Your assignment:
What's needed is a word-for-word retyping of the entries below, pictures omitted.

Material shown:
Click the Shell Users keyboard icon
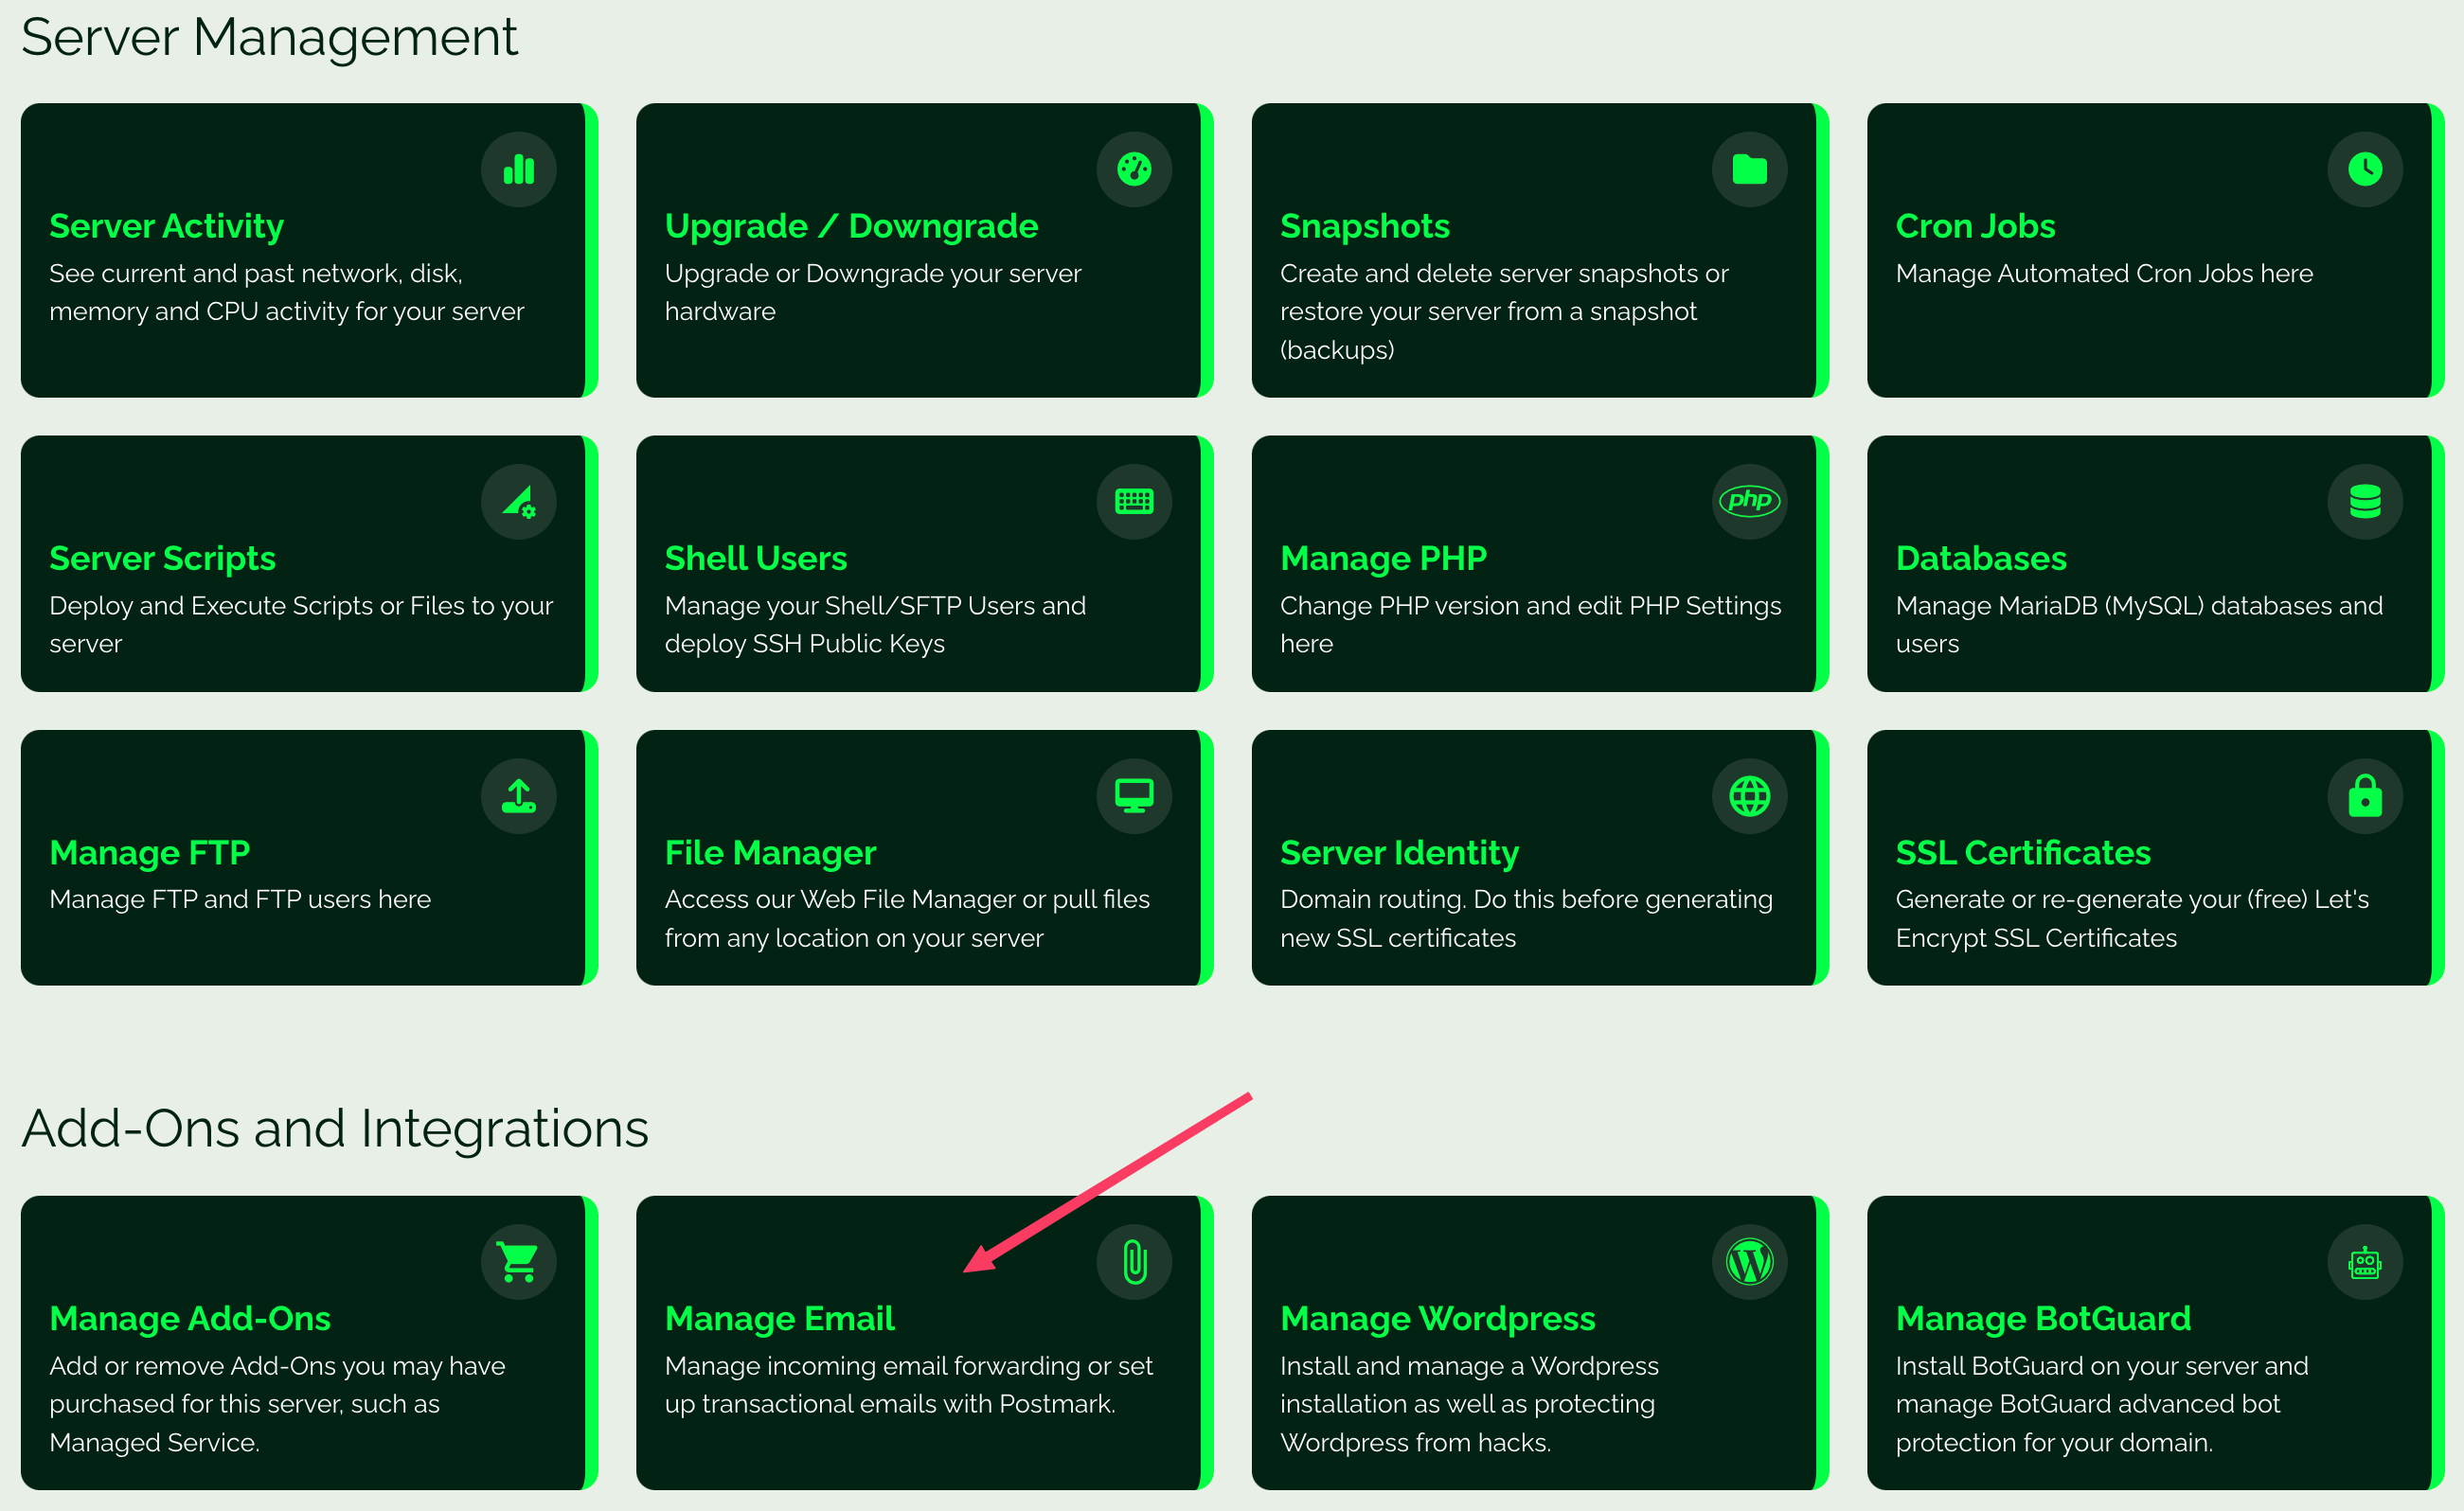The image size is (2464, 1511). pyautogui.click(x=1134, y=502)
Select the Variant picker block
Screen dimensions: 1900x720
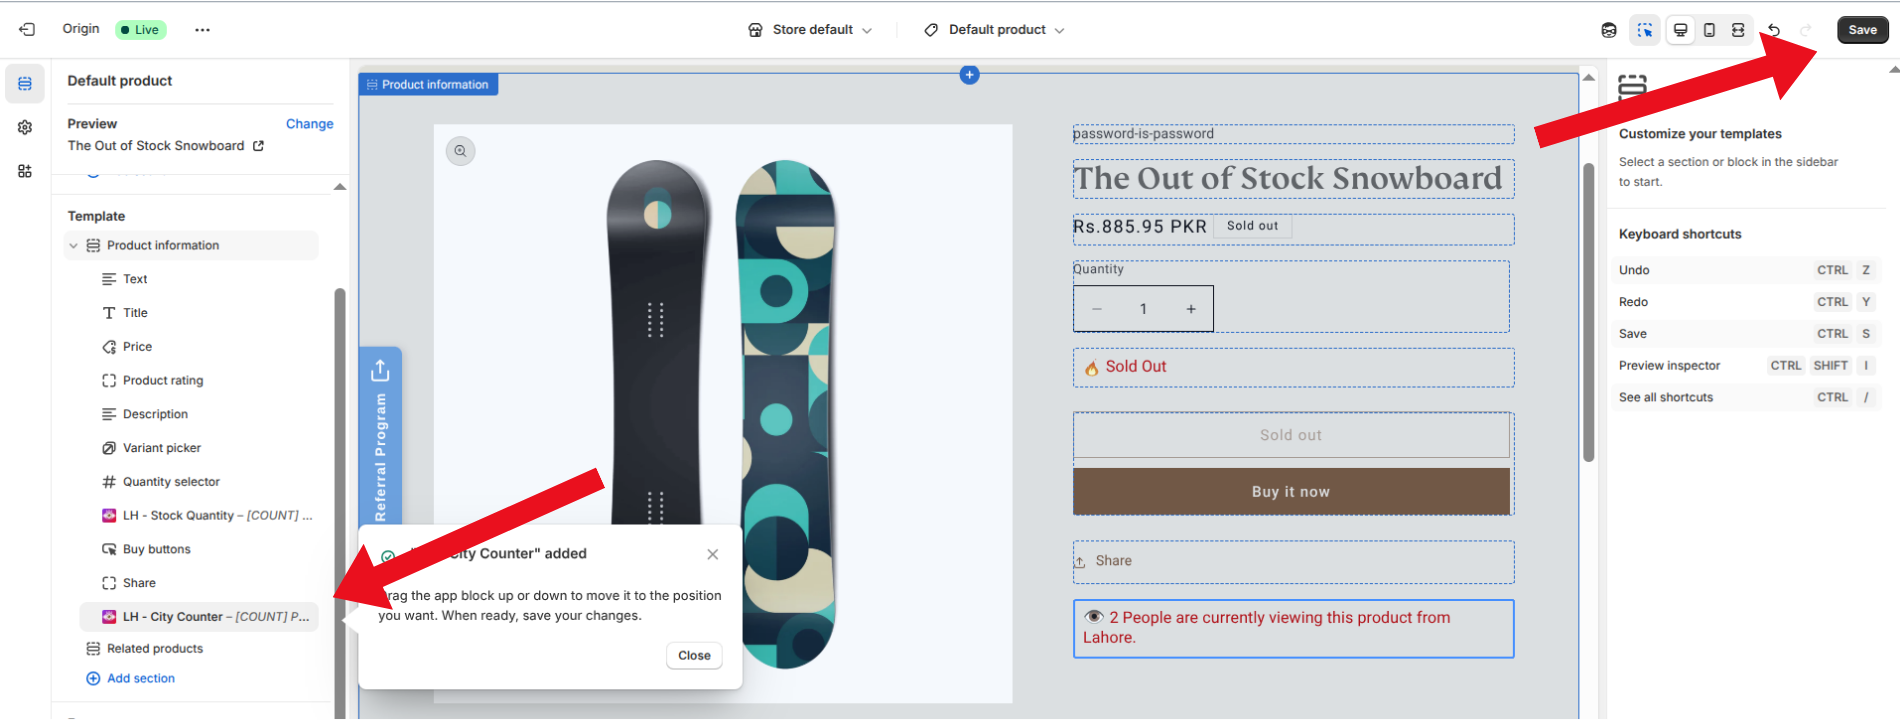(x=161, y=448)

Your response:
Click the Shell Users keyboard icon
The image size is (2464, 1511). pyautogui.click(x=1134, y=502)
Select the Variant picker block
Screen dimensions: 1900x720
(x=161, y=448)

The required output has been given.